(Gegevens uit een verzameling)
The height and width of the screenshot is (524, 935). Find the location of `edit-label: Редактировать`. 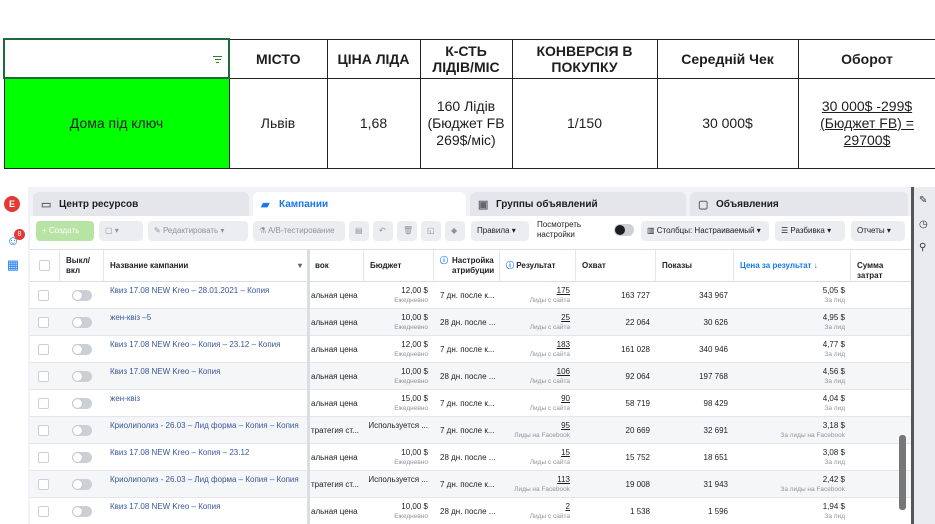

edit-label: Редактировать is located at coordinates (190, 230).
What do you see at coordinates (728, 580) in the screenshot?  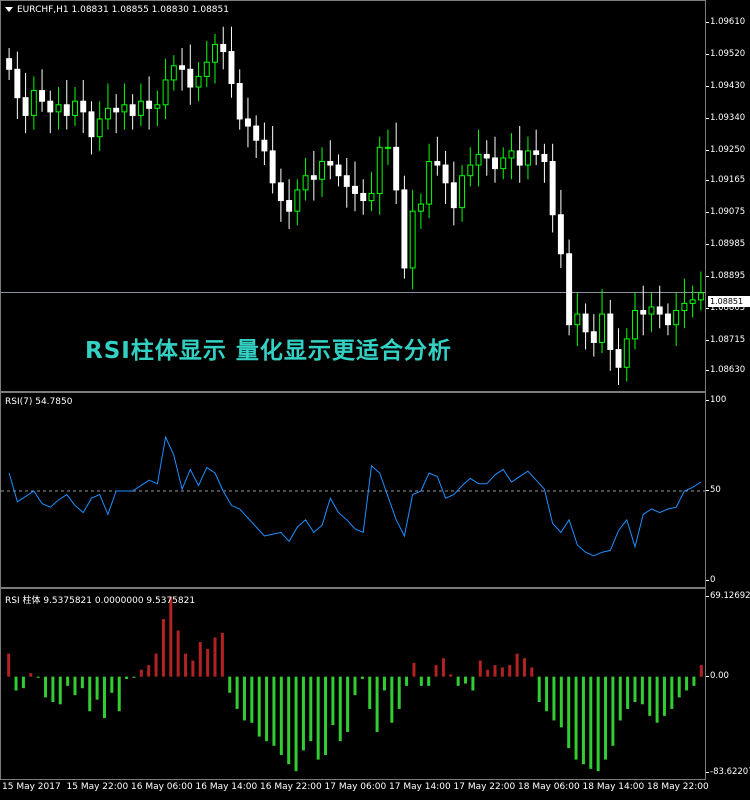 I see `rsi-tick-label: 0` at bounding box center [728, 580].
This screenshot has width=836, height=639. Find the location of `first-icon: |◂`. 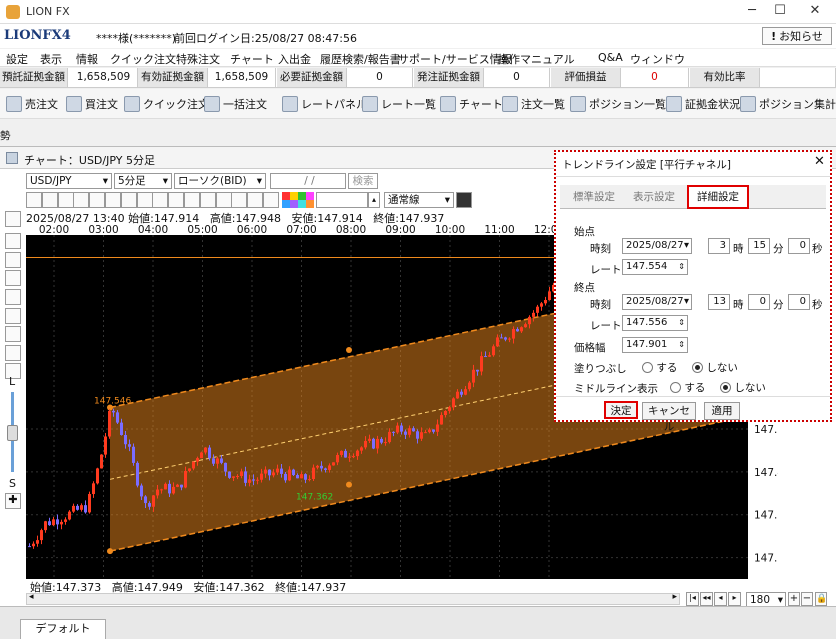

first-icon: |◂ is located at coordinates (692, 599).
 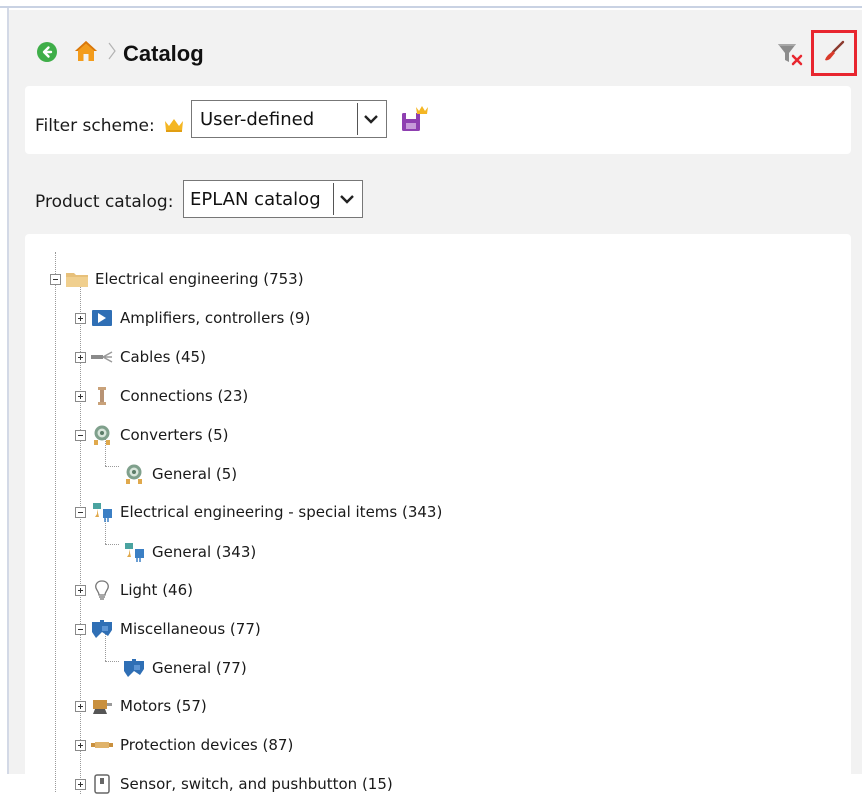 I want to click on tree-item-motors: Motors (57), so click(x=141, y=706).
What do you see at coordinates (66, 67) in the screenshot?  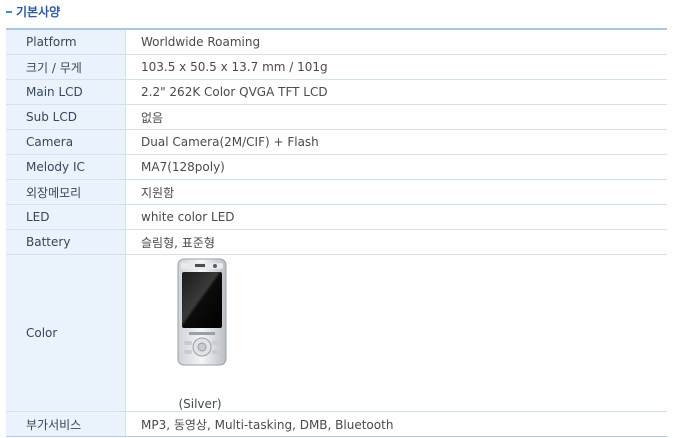 I see `spec-label: 크기 / 무게` at bounding box center [66, 67].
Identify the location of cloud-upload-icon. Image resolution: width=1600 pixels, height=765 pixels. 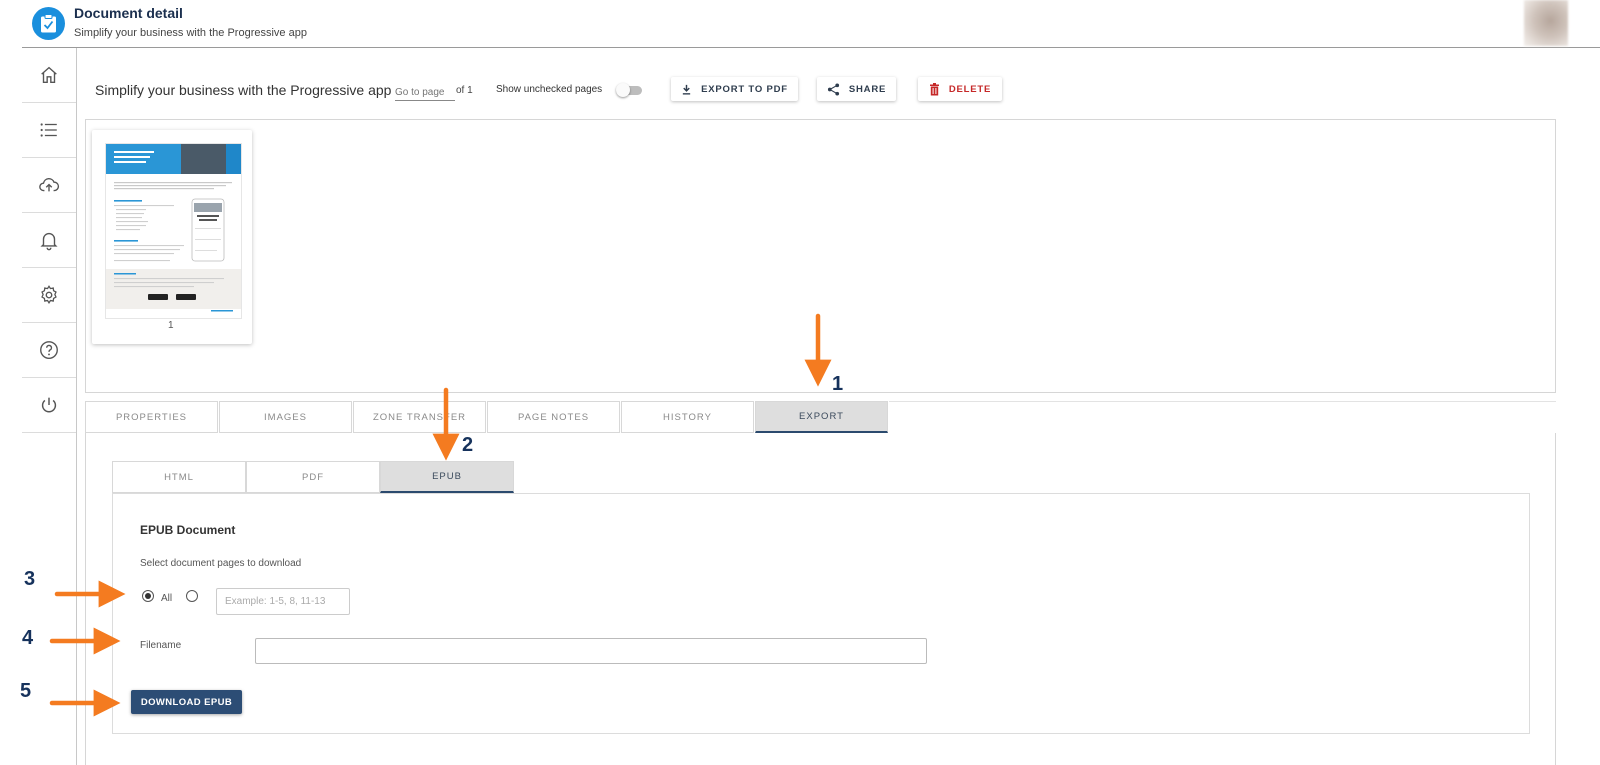
(50, 185).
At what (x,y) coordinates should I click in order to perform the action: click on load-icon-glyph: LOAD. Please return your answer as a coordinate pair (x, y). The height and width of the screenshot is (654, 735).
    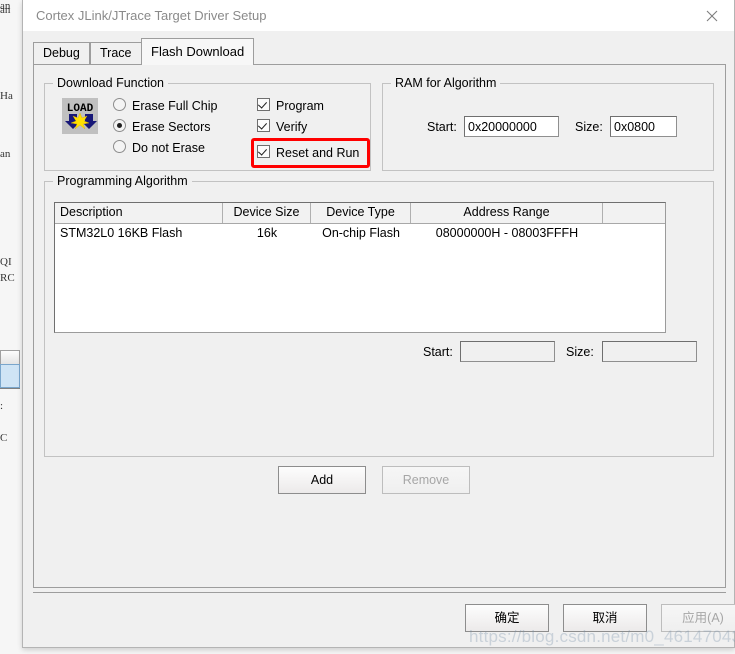
    Looking at the image, I should click on (80, 116).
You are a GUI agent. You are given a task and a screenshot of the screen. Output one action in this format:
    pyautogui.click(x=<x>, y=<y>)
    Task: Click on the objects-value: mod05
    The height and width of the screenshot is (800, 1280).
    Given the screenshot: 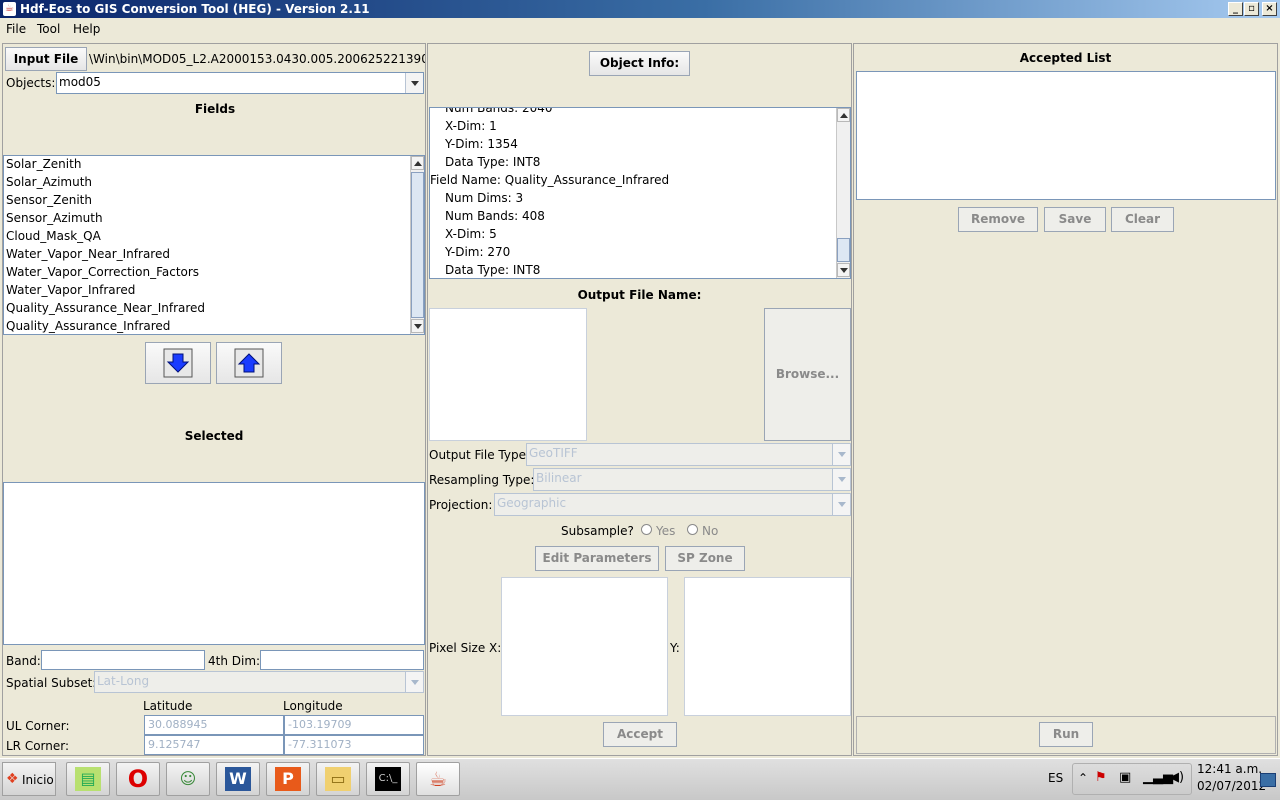 What is the action you would take?
    pyautogui.click(x=80, y=82)
    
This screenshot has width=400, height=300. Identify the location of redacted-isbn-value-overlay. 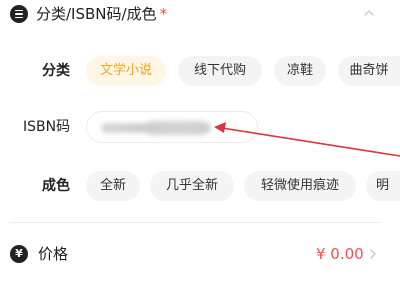
(177, 128).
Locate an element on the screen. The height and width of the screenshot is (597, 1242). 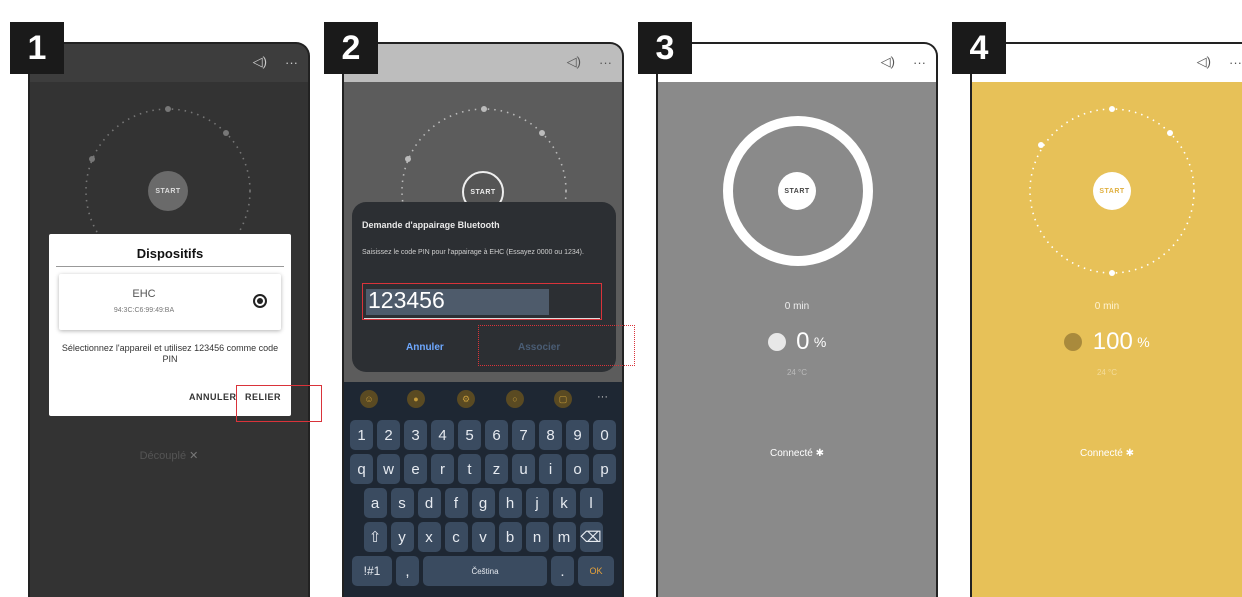
more-icon: ··· is located at coordinates (602, 397).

=== DETAILS OPDRACHT ===
Filter de gegevens hierboven en neem elke regel over waarin de tekenreeks "should" voorkomt.

=== ANTWOORD OP OPGAVE ===
At what (x,y) coordinates should I click in order to perform the action: click on load-icon-glyph: LOAD. Please return your answer as a coordinate pair (x, y). The height and width of the screenshot is (654, 735).
    Looking at the image, I should click on (80, 116).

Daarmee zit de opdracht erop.